Reality vs. Perception in Corporate Sustainability
Nathan Schock
Wednesday, Mar 31st, 2010

Consumers have very little understanding of which companies trying to be more sustainable and which ones are not. Duh, you say? Well, that conclusion was driven home by reading MapChange 2010 from the brand agency Change.

This sustainability brand map study looked at the perceived and actual sustainability scores for 97 companies in 10 sectors and found that they didn't exactly always mesh. Some companies that were highly sustainable were not perceived as such while some of the less responsible companies were perceived to be more sustainable. Depending on who you talk to, that is another example of a communications failure or an opportunity (or both).
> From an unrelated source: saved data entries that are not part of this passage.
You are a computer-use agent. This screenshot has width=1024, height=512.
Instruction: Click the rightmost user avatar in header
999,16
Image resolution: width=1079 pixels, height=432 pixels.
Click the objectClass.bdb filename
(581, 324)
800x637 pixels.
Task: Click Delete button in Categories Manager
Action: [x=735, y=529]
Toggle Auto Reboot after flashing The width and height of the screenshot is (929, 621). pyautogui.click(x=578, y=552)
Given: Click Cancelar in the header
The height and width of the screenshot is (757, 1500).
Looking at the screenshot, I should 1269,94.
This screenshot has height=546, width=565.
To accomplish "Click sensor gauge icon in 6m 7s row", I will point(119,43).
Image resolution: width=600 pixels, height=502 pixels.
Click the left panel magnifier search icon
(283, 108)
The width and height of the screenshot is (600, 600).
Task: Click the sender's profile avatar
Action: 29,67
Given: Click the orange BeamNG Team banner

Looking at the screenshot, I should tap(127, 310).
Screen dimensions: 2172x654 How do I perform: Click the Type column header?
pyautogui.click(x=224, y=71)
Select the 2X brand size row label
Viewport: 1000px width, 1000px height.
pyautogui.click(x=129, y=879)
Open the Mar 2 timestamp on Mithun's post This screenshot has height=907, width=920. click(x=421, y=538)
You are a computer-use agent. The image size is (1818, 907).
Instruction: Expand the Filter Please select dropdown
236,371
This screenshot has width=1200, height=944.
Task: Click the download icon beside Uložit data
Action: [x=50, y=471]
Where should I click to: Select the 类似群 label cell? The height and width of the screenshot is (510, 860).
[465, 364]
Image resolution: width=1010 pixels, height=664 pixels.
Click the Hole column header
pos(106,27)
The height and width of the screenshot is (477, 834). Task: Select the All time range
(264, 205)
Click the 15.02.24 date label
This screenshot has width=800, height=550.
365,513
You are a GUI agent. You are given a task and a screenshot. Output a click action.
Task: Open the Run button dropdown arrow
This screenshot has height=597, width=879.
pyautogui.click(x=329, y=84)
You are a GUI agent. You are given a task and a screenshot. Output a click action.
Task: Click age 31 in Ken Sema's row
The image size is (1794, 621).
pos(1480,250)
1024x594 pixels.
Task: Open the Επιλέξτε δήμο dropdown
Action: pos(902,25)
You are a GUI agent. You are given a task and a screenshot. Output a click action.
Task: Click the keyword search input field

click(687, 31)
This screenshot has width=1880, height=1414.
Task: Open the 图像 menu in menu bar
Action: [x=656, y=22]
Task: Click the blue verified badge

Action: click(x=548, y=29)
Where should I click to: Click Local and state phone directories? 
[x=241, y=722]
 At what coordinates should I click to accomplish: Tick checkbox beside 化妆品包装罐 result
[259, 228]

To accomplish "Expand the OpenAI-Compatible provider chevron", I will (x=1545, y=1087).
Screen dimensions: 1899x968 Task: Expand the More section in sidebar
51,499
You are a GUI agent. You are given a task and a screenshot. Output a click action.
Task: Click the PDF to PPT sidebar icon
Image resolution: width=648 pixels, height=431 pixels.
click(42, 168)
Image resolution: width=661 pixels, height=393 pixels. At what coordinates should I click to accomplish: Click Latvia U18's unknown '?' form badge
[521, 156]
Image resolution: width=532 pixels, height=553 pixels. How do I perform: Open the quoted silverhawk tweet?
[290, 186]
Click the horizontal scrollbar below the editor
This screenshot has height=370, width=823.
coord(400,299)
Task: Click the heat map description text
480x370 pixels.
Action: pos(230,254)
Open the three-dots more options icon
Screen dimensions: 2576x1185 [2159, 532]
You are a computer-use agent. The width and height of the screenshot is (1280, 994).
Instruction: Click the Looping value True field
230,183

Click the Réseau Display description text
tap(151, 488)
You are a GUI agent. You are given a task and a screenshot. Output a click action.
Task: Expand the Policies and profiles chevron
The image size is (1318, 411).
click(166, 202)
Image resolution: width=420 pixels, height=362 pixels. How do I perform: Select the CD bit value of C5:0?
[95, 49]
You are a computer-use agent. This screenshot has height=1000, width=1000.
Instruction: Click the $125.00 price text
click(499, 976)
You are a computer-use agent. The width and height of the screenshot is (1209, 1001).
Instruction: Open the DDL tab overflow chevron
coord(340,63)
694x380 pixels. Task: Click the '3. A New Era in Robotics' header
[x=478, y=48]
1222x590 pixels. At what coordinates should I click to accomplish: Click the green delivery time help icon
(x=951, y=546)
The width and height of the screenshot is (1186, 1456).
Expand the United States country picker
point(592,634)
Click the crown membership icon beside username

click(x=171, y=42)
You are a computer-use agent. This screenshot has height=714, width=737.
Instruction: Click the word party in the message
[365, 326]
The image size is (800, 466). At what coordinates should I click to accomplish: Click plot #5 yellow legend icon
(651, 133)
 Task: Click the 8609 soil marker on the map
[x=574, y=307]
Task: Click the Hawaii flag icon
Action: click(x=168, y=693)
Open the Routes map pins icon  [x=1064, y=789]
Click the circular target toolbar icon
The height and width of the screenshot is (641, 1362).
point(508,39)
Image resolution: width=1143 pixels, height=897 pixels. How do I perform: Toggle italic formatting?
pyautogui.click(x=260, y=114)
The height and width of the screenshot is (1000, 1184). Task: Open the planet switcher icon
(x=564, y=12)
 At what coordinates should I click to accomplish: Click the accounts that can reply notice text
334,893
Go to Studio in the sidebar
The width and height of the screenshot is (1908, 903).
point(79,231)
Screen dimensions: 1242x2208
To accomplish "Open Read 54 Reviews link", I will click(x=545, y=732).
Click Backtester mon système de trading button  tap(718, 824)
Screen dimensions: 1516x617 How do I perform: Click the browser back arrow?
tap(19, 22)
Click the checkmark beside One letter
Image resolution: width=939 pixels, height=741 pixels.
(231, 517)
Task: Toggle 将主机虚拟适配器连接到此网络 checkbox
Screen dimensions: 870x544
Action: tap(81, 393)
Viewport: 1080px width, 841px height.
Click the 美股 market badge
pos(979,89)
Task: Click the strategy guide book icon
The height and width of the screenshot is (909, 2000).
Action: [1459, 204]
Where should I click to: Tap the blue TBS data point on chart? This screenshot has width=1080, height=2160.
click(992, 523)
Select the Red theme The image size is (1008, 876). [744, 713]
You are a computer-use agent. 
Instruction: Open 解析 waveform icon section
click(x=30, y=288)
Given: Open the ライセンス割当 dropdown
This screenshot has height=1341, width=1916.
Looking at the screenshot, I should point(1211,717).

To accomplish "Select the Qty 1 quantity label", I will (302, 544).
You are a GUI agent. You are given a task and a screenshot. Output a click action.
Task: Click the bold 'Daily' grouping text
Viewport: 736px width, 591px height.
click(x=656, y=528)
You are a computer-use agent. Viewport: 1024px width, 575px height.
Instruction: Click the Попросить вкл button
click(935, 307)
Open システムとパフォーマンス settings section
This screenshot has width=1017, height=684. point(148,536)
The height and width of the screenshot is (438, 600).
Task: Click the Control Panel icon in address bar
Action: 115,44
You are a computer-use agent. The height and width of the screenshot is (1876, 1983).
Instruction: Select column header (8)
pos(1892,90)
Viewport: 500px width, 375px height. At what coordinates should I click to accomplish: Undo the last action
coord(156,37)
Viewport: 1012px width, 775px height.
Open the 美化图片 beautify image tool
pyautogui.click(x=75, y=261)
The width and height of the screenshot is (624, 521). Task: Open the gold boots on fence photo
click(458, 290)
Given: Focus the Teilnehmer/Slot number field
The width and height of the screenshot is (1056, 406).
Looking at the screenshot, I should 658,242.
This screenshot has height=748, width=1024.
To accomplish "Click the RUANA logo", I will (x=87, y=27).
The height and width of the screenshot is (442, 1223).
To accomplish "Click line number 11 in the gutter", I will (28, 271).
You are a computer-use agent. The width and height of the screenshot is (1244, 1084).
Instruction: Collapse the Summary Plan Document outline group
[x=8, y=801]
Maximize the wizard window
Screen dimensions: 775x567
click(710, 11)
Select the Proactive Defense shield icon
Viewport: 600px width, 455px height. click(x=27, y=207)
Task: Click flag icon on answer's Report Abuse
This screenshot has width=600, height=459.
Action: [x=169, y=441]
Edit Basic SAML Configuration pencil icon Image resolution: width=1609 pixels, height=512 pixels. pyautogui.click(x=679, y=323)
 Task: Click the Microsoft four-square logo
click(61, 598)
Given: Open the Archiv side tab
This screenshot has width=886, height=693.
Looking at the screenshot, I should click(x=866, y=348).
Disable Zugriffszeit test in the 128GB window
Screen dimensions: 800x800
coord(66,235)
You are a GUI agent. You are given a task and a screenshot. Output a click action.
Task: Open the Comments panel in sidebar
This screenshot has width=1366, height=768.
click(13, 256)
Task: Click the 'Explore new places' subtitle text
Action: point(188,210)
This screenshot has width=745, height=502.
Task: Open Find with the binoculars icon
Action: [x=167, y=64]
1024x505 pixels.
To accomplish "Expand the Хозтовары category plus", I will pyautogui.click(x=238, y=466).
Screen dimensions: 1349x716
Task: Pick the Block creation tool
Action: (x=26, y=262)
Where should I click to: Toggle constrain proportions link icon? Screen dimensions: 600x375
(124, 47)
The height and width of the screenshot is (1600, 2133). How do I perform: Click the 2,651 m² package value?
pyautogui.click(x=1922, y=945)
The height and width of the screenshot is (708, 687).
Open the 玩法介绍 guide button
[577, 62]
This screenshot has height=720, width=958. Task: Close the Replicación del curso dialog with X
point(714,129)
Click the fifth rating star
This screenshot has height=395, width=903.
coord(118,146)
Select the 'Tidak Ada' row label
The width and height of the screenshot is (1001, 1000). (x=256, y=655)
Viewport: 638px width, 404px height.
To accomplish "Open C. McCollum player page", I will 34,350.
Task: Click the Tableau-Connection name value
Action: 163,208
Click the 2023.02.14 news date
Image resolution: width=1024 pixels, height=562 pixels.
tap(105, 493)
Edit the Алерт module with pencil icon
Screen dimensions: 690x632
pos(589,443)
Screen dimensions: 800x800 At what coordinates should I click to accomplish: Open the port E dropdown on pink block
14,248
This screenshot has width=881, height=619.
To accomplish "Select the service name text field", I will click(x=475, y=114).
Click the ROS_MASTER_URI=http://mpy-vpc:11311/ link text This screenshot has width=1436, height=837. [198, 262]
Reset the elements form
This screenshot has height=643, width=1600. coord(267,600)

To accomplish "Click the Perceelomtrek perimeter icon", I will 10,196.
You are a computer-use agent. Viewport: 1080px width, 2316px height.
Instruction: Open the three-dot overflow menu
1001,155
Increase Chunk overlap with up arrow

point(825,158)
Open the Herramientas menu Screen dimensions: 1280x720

Some of the results were quite eye-opening. In the food and beverage sector, Organic Yogurt maker Stonyfield Farm had the highest actual sustainability score but a below-average perception, which was inverse that of Kraft, Kellogg and General Mills.

In the household sector, the perception of Clorox far exceeded their actual sustainability score (perhaps because of their recently launched Green Works brand endorsed by the Sierra Club?) while L'Oreal didn't get the acknowledgement they deserved.

But perhaps the most interesting to me was the Internet/Software/Media sector brand scores. In this sector, the perceptions of net giants Google, Yahoo and Amazon all exceeded their actual scores, while the perceptions of General Electric and News Corporation were much worse than their actual scores. GE was surprising considering their highly visible ecomagination brand and their high ranking in other surveys. And News Corp's well-publicized goal of making their operations carbon neutral appears not to have helped their public perception (perhaps they need to use language the public understands, rather than "carbon neutral").

The report authors advise brands to generate sustainable innovation quickly and communicate it effectively. The effective companies are those that follow the "5 C's of Sustainability Branding" they list: competitive, consumer-facing, core, conversational and credible. All are good points, but the one that resonated most with me was "core."

Tying sustainability to a brand's core business is another way to ensure it resonates with consumers. If a brand sells hamburgers, its sustainability has to be about hamburgers i.e. organic beef, recycled wrapper, etc. Car brands must focus on making more fuel-efficient, cleaner cars, not saving the rainforest. Don't do something that is unrelated to what people know you for, or they won't reward your efforts and you could be seen as greenwashing (emphasis added).

The entire report is well worth the read. Why? the first sentence sums it up nicely: A sustainable image can be a brand's best source of competitive advantage.